By Janet Frame
Random House, NZ$30 | Reviewed by Joan Fleming

JANET FRAME wrote, “The truth is always painful to extract whether it be truth of fact or fiction.” In her posthumous novel, Towards Another Summer, that pain is liquid, like a river she can’t step out of – eddying the reader along on the flotsam and jetsam of her richly littered inner world.

Frame wrote Towards Another Summer nearly 45 years ago, after a weekend visit to the home of a journalist, his New Zealand-born wife and their neat, loving children in the north of England. Frame said the weekend had become “stuck in the gullet” of the novel she was working on at the time, The Adaptable Man. She considered Towards Another Summer too personal to be published in her lifetime – quite a claim, given the extraordinarily confessional nature of her published autobiographies, written some twenty years later.

Paralyzed by anxiety, the protagonist, New Zealand expatriate novelist Grace Cleave, moves messily through the warmth and intimacy of a stranger’s home while struggling to answer the question: where is one at home in the world?

Not much happens during the weekend. Or, a lot happens: between the cripplingly awkward spaces where Grace Cleave scrabbles to say something more intelligible than yes, thank you or no, thank you to her hosts, she navigates a huge memory-space where ideas and language make a whistling sound loud enough to muffle her feeble attempts at conversation. Repeatedly, she insists that she’s turned into a migratory bird, (though not out loud, of course), tattooing the ink of her otherness on the underside of her distressed bird’s heart.

Grace Cleave is by turns anguished, jealous, funny, mournful, self-deprecating and generous. Her acerbic judgements of the happy family turn quickly to self-rebukes; then convincing herself to attempt warmth and connection, she swoops again to criticise her own dull platitudes. But the character’s generosity comes with her sweeping explorations of a life lived so richly on the inside that it robs her personal relationships into poverty.

Metaphysical and meditative, the novel moves through a borderless land where the journalist and his wife are transformed into Grace’s own mother and father; domestic scenes of the Winchley kitchen dissolve into her childhood in Oamaru; and she’s a child again, only just learning her way through the world.
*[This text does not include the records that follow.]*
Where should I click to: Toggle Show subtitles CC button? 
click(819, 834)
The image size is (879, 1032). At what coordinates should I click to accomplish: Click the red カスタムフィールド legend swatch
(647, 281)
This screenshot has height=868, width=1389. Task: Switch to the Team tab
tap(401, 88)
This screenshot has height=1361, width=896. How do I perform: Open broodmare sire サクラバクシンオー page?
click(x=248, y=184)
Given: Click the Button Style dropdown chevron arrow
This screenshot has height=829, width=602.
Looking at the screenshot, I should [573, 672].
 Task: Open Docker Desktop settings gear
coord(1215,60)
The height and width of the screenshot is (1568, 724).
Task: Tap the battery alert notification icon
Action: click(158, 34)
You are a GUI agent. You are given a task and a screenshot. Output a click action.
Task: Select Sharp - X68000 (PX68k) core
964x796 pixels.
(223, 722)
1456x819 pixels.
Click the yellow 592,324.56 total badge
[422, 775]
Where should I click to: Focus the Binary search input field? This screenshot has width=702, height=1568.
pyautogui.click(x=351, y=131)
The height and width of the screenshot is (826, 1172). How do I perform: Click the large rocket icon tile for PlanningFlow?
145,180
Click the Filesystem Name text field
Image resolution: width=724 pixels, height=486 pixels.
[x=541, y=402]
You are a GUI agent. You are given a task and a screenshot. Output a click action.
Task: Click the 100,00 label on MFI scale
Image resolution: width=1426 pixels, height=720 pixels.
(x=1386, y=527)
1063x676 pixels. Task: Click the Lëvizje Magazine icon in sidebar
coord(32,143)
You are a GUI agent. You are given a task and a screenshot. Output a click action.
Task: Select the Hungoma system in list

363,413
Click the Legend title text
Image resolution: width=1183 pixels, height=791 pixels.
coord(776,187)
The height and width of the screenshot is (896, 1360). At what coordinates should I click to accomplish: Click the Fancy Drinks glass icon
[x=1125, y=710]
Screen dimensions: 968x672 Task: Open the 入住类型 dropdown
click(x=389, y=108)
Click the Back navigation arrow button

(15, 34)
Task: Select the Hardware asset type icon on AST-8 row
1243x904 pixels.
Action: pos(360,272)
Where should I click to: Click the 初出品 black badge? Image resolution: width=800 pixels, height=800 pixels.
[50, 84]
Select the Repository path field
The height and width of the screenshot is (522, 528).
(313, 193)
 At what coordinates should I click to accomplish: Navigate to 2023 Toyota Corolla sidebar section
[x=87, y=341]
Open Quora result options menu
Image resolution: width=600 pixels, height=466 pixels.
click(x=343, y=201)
These transportations overflow the boundaries of sense. People shed their separating skins and feather together, air-borne on a rising river-tide. Grace enacts a writer’s fierce possession of certain words and phrases, and the mention of these spins her into a vivid past: years pass, sisters die, someone threatens, someone submits, someone comes haunting – all in the time it takes for her hosts to exchange a brief, concerned look.

Charles Brasch’s eponymous poem echoes through the anguished world of the weekend: “and from their haunted bay/ the godwits vanish towards another summer…distance looks our way;/ and none knows where he will lie down at night.” Exiled and un-belonging, Grace Cleave keeps vanishing, invisibly, into the longing of that distance, into an inner landscape that is both an escape and an arrival. The distance looks her way, and she can’t help but look back, breath deep, and dive in.